Malgré tout, il ne fait aucun doute que Views plaira aux très nombreux fans de la première heure : ils auront le plaisir de retrouver l’époque So Far Gone sur le mielleux « The Redemption », la fraîcheur de Thank Me Later sur le mélodieux « Feel No Ways », l’honnêteté de Take Care sur « U With Me ? », l’ambiance futuriste de Nothing Was The Same sur « Weston Road Flows », le punch d’If You’re Reading This It’s Too Late sur l’infrabassé « Hype » et la cohésion de What A Time To Be Alive avec Future sur « Grammys ». Oui, tout ce que Drizzy a fait de bien dans sa carrière est présent sur Views : la maitrise du rap-chanté qui efface les barrières entre rap et r&b, l’omniprésence des prods de son BFF Noah « 40 » Shebib et enfin les textes qui racontent à sa manière sa prise de pouvoir du rap US, ses conquêtes nocturnes ou bien l’addition de quelques zéros à son compte en banque. 

Tout cela est très encourageant donc, surtout qu'a à mi-chemin, Views vire soudainement dancehall, apportant une certaine fraicheur à un disque qui commençait à tourner en rond. L’enchainement « Controlla/One Dance » incarne alors le Drake nouveau, celui qui casse les internets avec « Hotline Bling » et ses pas de danse WTF, celui qui squatte les sommets du Billboard avec Riri et son « wowowowork », celui qui flirte plus que jamais avec la pop radio-friendly (on va bouffer du « One Dance » tout l’été…). Mais qu'on soit clairs, ce n’est surement pas ça qui va sauver Views et lui permettra de dérocher le statut de classique – le « Too Good » en mode 'playa - piña colada - Rihanna' sera certainement un énième succès commercial mais n’apporte absolument rien à l’appréciation globale du projet, de même pour le titre avec le protégé PARTYNEXTDOOR.

Avec autant d’atmosphères différentes retranscrites sur un même disque, où se situe ce quatrième LP dans la discographie de Drake ? La réponse définitive viendra surement au bout de quelques mois d’écoutes.

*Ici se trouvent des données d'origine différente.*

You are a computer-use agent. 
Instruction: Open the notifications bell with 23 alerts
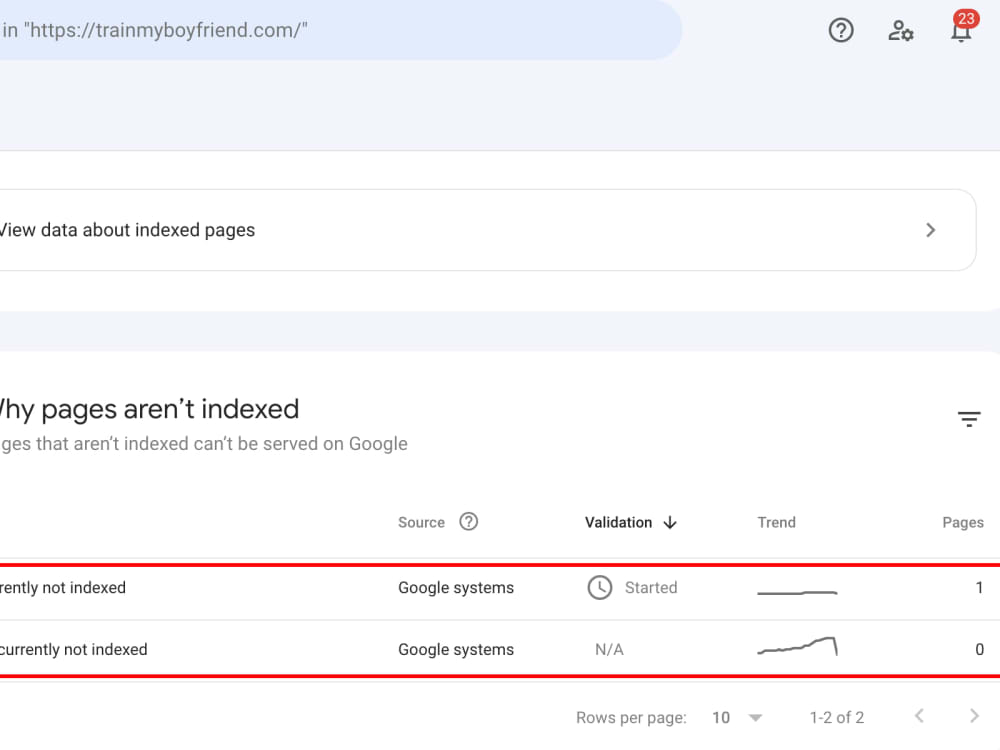click(x=960, y=31)
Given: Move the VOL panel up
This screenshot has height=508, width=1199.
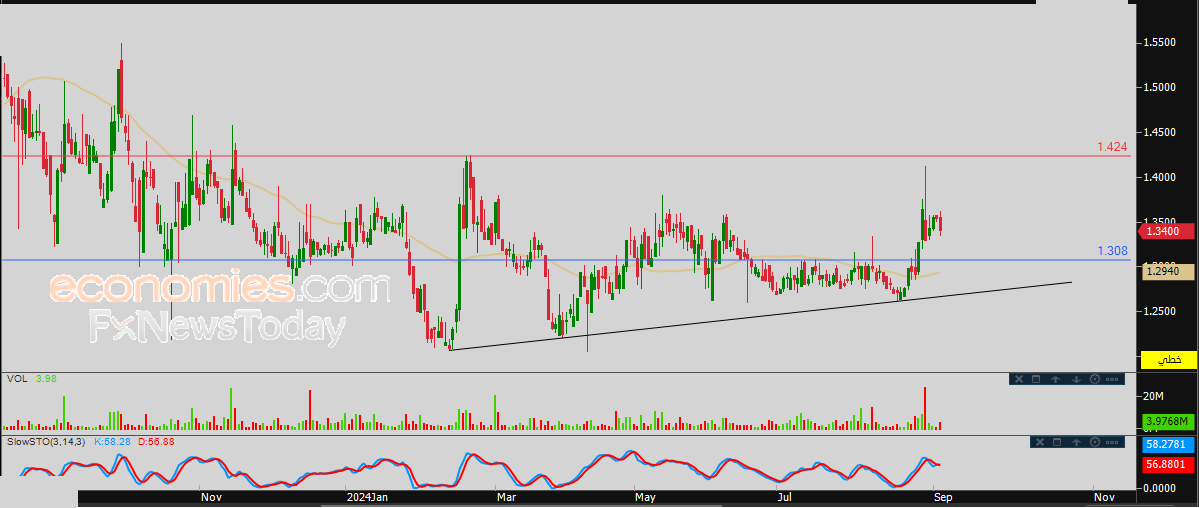Looking at the screenshot, I should [x=1056, y=379].
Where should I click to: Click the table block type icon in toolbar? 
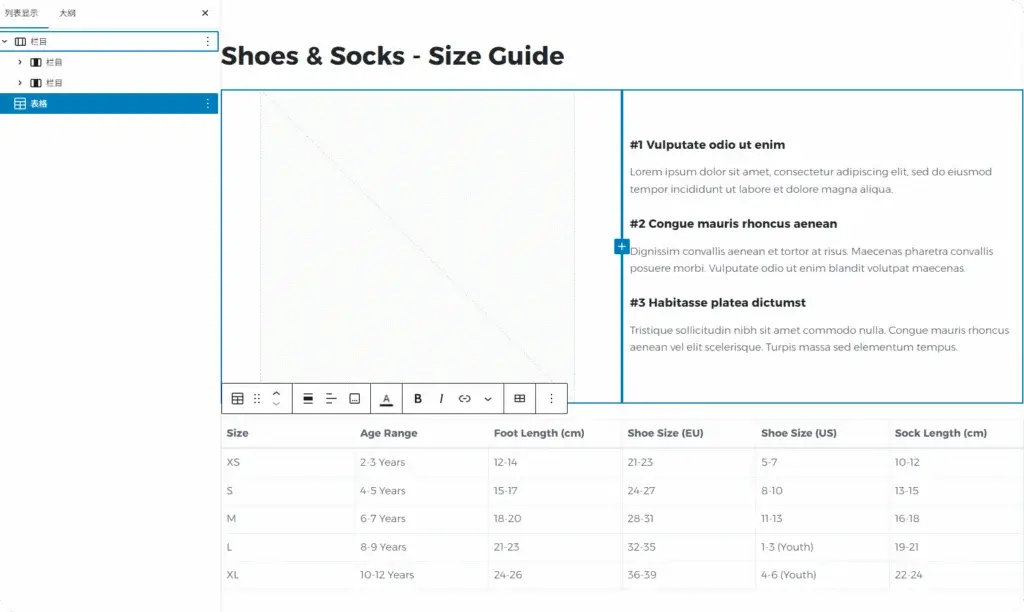pyautogui.click(x=237, y=398)
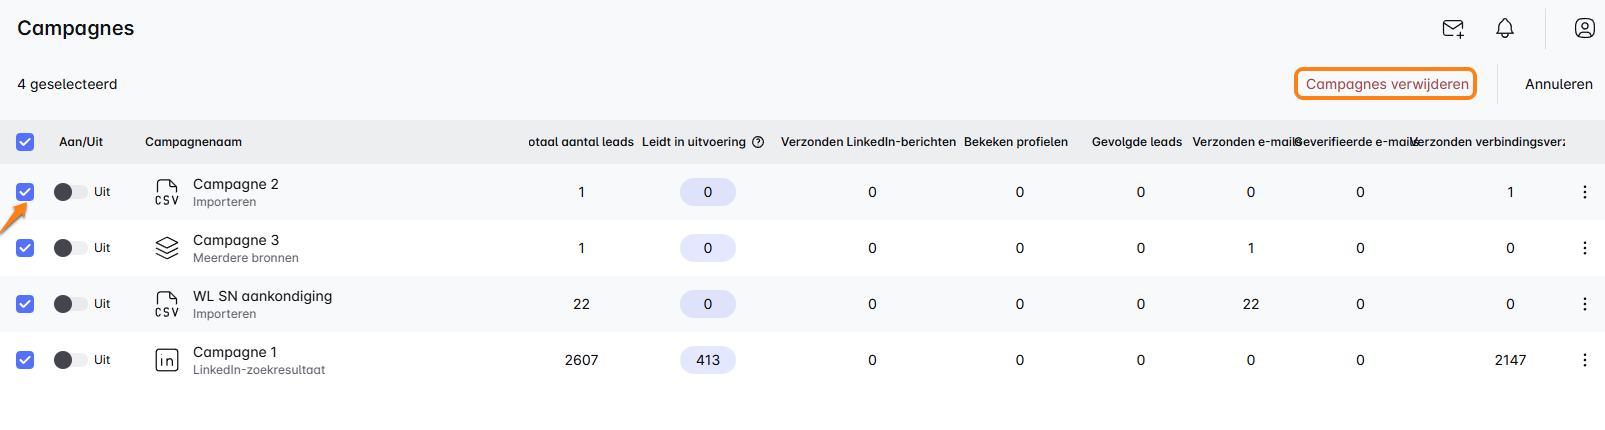
Task: Click the layered sources icon for Campagne 3
Action: [167, 248]
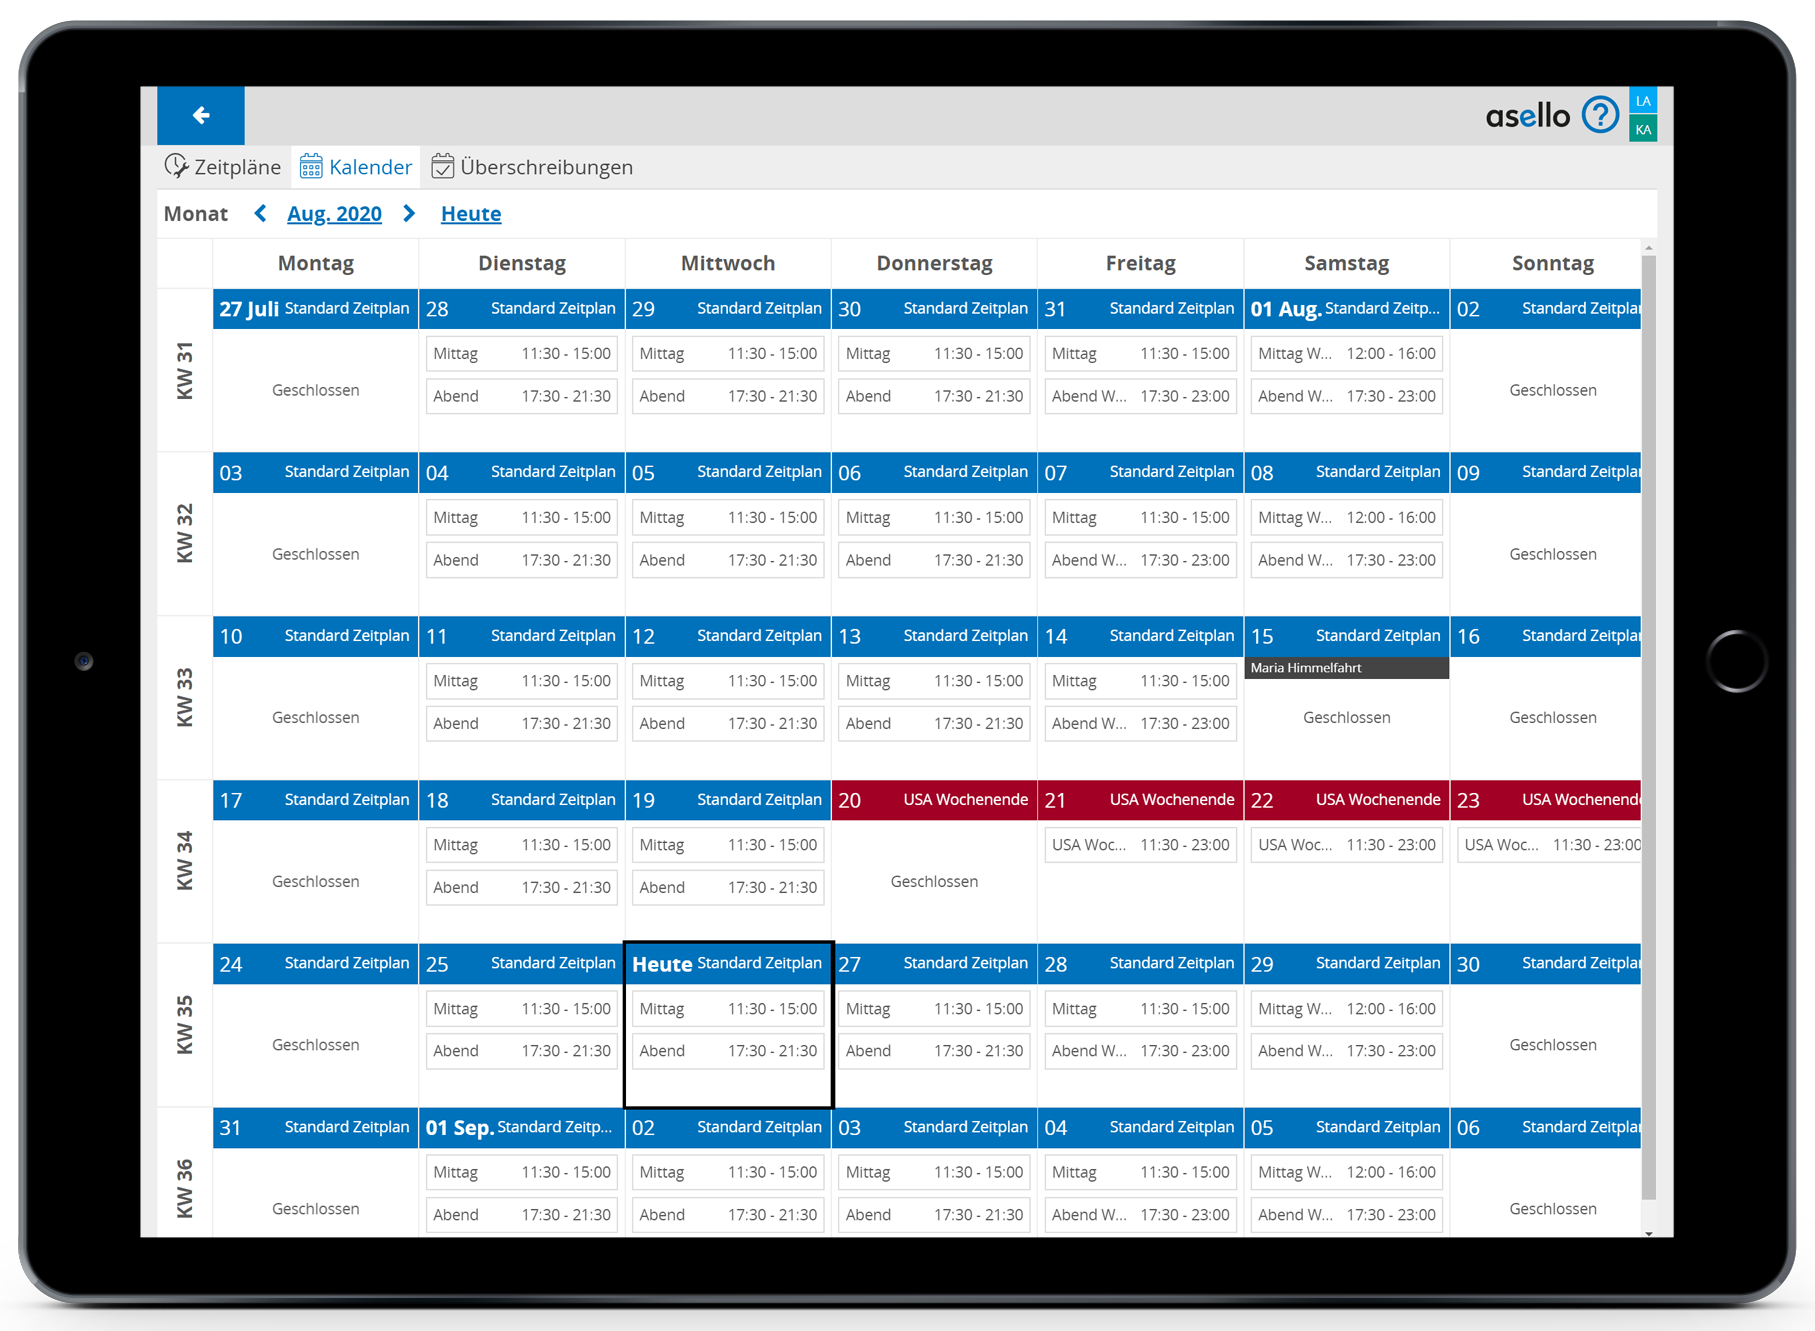Click Mittag 12:00 - 16:00 slot on 08
The image size is (1815, 1331).
click(1346, 518)
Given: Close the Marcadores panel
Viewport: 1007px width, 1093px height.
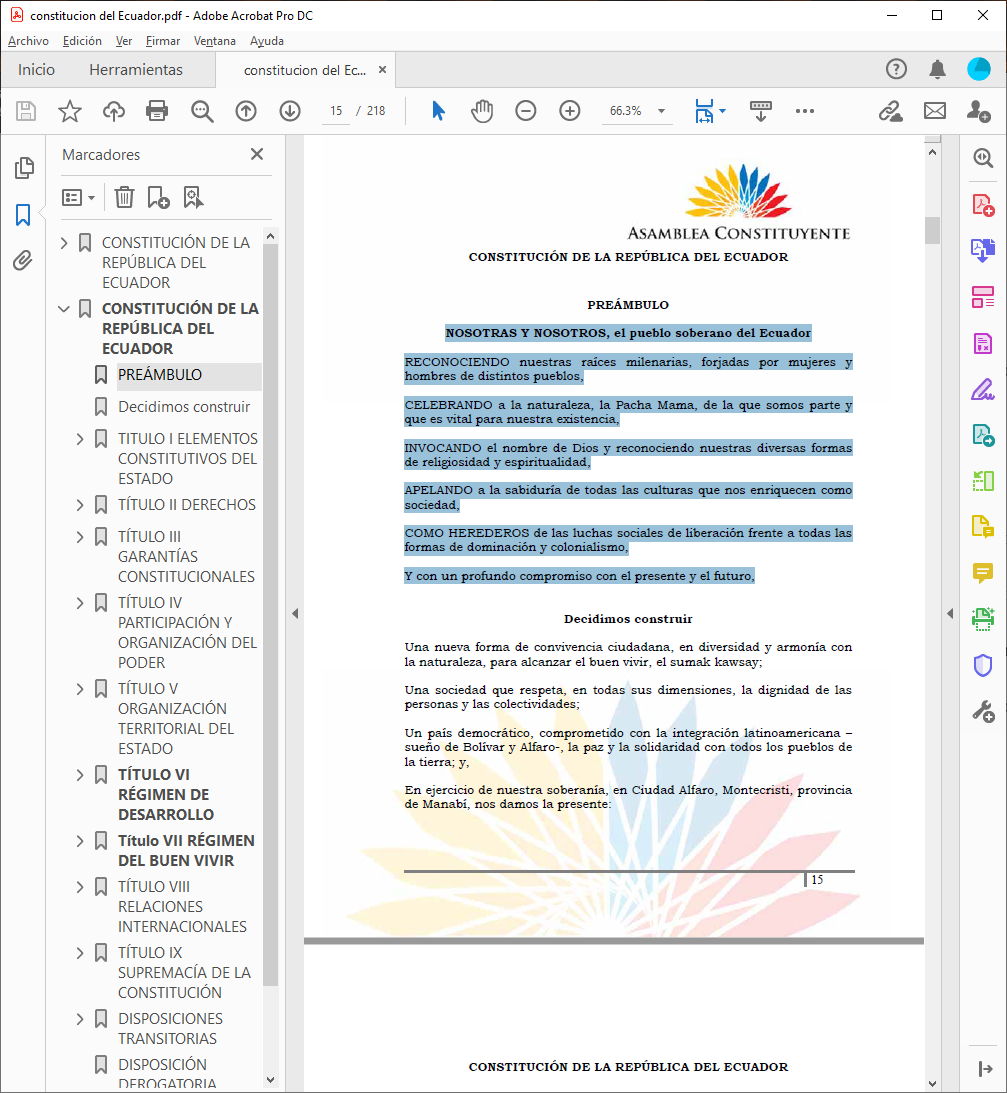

Néanmoins, on peut déjà dire qu’avec ce nouvel album, le Canadien ne fait pas mieux que Nothing Was The Same ou que Take Care. On a même l'impression que son projet pris dans sa globalité arrive à saturation, que Drake a atteint l'ultime stade de sa mutation - et dieu sait qu'il vient de loin.

En réalité, le problème de Views vient du fait que son interprète n’ose pas prendre le risque de privilégier ne serait-ce qu'une seule des nombreuses ambiances qui façonnent l’album. Sans prise de risque manifeste, l’ensemble sonne creux, alors qu'on aurait aimé voir davantage de pistes comme « Keep The Family Close » et « Summers Over Interlude » qui, portées par un orchestre symphonique bluffant, donnent un véritable souffle à une tracklist kilométrique et finalement plus prévisible qu'un championnat de Ligue 1. Au final, Drake semble ne plus savoir quoi faire de ce LP qui devait pourtant être son album signature, celui qui le rendrait définitivement intouchable.

Et tandis que les carrières de Kendrick Lamar et J. Cole suivent une progression exponentielle, le Canadien semble le premier des trois princes du rap a être lâché par le peloton en pleine ascension du Tourmalet. Qu’on soit rassurés, Drake n’est pas prêt de rejoindre le grupetto ou d'aller poser son cul dans la voiture-balai. C'est juste que Views n'est rien de plus qu'un bon petit album avec ses hauts (« Keep The Family Close », « Hype », « Fire & Desire ») et ses bas (« With You », « Too Good », « Still Here »). Mais voilà, quand on essaie de nous vendre un disque comme le nouveau Blueprint, on a la droit de se sentir floués.